Fokus auf Durchsetzung und Verfahrensrechte Die Erfahrungen der letzten 3,5 Jahre legen nahe, dass die Rolle von »noyb« als Organisation zur Durchsetzung der DSGVO noch relevanter geworden ist. Neben Klagen gegen Aufsichtsbehörden, die Fälle nicht innerhalb einer angemessenen Frist entscheiden, wird »noyb« ab jetzt zusätzlich direkt gegen Unternehmen vorgehen und zivilrechtliche Klagen einbringen, auch wenn das in der Regel mit viel höheren Kosten verbunden ist. »noyb« ist bereits jetzt eine qualifizierte Organisation, die repräsentative Klagen in Belgien einbringen darf. Dementsprechend sind wir auch bereit, sobald die EU-Richtlinie über Verbandsklagen in Kraft tritt. Zu diesem Zweck hat »noyb« außerdem, gemeinsam mit PrivacyFirst, die Stiftung "CUIC" (Consumers United In Court) in den Niederlanden gegründet.
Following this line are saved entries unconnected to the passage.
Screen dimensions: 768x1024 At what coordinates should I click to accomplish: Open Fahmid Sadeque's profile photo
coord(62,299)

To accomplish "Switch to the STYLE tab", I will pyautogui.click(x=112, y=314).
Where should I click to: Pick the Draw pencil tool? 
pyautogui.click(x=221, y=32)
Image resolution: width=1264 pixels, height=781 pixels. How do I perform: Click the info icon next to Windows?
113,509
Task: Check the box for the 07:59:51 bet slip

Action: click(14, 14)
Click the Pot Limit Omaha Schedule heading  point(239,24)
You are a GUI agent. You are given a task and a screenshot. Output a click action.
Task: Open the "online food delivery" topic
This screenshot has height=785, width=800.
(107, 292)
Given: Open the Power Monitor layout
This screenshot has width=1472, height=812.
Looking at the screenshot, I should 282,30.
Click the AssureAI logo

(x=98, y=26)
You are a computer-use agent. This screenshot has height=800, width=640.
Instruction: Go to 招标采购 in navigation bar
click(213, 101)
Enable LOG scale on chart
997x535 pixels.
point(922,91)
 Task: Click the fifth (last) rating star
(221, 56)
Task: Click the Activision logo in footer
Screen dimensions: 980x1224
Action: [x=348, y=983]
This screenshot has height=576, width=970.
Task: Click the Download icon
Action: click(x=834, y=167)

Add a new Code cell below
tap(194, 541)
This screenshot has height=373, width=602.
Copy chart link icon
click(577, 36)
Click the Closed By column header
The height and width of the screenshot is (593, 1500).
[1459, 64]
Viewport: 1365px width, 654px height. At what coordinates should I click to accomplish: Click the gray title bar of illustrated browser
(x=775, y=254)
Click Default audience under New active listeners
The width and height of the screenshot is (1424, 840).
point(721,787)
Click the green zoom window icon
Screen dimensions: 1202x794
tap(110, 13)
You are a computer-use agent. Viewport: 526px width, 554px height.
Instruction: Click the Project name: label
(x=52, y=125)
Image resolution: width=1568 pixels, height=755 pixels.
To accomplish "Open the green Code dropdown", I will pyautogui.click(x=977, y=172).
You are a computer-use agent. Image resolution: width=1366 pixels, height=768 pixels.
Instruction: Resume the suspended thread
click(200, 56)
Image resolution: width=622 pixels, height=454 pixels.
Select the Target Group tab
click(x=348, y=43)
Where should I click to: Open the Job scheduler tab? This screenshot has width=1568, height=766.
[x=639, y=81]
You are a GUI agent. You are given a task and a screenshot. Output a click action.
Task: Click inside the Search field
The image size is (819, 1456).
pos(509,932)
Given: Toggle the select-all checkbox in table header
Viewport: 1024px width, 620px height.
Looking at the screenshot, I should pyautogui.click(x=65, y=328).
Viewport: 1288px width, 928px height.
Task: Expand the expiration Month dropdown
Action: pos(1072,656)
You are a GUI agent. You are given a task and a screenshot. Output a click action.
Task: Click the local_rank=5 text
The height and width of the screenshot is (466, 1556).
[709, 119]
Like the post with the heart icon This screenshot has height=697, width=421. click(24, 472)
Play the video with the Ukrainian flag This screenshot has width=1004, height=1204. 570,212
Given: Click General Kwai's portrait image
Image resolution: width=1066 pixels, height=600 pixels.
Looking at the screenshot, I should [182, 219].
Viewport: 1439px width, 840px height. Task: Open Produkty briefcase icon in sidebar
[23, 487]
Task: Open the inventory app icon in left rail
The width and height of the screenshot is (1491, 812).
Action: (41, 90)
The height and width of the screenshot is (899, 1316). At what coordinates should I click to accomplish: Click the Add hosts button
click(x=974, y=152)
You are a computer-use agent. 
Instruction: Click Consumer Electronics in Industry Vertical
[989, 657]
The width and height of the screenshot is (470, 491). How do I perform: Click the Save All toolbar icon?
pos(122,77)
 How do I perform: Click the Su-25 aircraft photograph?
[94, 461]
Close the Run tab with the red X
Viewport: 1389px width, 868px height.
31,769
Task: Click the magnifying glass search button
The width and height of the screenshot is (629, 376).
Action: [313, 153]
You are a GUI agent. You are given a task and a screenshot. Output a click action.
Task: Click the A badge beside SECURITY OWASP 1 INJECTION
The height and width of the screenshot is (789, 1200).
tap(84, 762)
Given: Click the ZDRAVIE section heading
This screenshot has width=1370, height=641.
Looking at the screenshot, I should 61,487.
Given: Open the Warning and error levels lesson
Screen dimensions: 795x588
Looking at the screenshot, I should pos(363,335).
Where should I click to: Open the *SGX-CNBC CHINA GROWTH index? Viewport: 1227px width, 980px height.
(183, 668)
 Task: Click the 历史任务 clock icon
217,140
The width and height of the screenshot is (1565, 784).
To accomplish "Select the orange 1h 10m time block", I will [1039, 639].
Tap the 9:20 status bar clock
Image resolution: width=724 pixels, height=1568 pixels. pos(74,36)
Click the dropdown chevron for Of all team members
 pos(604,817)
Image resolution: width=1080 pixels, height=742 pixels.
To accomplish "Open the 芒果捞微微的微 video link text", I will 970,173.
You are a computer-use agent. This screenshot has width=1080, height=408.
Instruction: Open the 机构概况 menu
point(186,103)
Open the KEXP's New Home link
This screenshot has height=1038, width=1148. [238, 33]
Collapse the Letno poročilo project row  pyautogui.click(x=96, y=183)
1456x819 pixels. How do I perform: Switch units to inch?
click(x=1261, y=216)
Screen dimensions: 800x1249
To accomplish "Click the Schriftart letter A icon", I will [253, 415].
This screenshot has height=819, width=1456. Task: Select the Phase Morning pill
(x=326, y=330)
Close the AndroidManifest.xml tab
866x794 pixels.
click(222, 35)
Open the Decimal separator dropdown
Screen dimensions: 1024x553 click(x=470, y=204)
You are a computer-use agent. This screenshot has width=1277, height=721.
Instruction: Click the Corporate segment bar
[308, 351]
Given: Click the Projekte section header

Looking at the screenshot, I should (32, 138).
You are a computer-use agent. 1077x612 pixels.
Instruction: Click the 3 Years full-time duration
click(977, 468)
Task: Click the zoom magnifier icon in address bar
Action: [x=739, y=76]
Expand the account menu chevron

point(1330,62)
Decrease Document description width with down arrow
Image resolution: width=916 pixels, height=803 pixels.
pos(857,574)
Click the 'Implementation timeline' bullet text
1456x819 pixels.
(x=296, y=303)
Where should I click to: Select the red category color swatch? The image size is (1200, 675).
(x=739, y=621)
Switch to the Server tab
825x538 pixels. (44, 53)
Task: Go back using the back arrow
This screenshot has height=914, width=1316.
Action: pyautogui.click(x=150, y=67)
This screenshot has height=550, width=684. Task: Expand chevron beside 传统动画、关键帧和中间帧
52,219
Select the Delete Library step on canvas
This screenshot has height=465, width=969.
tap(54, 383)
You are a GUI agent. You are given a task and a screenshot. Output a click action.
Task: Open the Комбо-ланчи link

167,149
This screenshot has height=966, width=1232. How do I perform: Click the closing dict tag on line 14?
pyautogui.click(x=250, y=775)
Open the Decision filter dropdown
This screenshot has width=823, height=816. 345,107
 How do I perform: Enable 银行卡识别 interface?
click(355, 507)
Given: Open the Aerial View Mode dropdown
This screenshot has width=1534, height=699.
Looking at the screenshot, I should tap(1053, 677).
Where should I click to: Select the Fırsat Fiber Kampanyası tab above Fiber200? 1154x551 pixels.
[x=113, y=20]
»Trotz unserer Unzufriedenheit mit der Rechtsdurchsetzung wird »noyb« weiterhin die Datenschutzbehörden und Beschwerdeführer unterstützen, die an einer Durchsetzung unsere Grundrechte arbeiten. 41 Jahre nach der Konvention müssen viele Zahnrädchen zusammenarbeiten, um den Datenschutz auch real auf die Smartphones der Leute zu bekommen«, Romain Robert, Programmdirektor bei »noyb«.